Among the records below, find the line that has "The height and"; from there, give the lines again exactly, and stop after the line that has "Toggle the Sunetul prezentării audio switch".

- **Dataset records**
━━━━
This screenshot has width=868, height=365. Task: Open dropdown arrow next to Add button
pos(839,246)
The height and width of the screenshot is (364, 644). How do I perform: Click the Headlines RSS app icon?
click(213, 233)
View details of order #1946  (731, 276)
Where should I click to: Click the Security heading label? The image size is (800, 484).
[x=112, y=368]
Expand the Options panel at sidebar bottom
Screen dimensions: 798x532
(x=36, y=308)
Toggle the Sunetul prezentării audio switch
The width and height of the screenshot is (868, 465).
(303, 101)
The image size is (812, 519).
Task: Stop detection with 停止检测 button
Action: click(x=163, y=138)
━━━━
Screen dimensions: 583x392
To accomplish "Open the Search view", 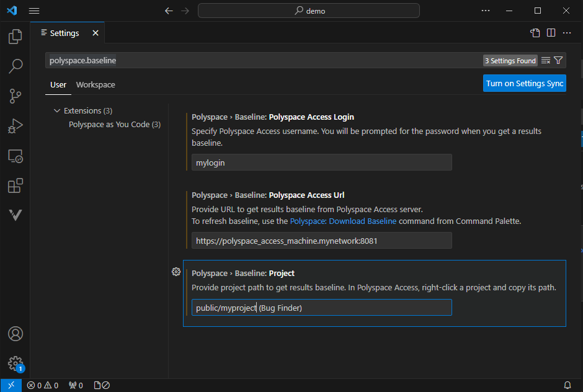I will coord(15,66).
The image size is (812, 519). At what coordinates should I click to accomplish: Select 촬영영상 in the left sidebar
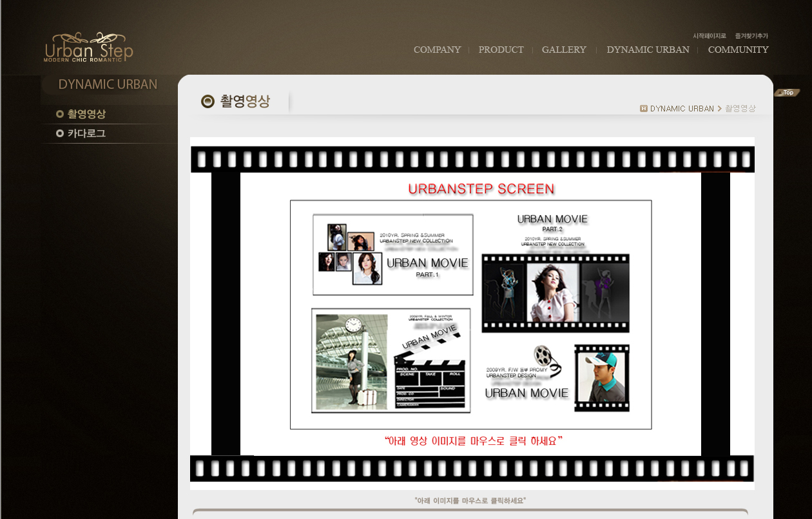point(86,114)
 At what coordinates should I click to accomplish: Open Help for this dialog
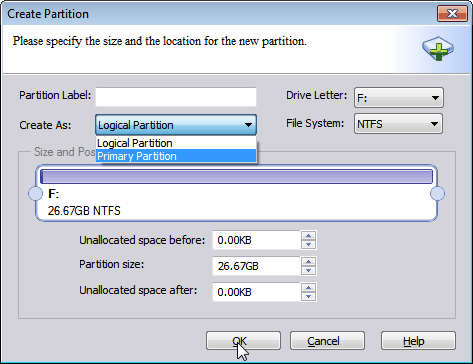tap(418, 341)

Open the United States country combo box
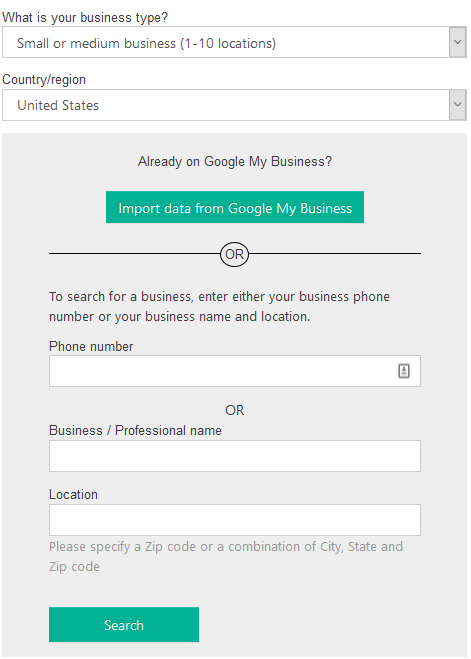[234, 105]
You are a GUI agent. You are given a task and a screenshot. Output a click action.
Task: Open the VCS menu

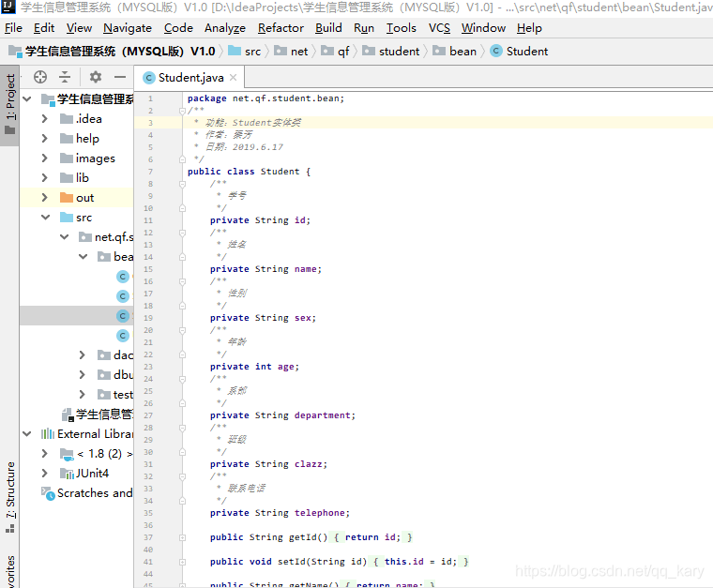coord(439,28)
━━━━
- **Expected answer**
The height and width of the screenshot is (364, 644). How do I perform: Click the Headlines RSS app icon?
click(213, 233)
View details of order #1946  (731, 276)
Where should I click to: Click the Security heading label? The image size is (800, 484).
[x=112, y=368]
Expand the Options panel at sidebar bottom
Screen dimensions: 798x532
(x=36, y=308)
Toggle the Sunetul prezentării audio switch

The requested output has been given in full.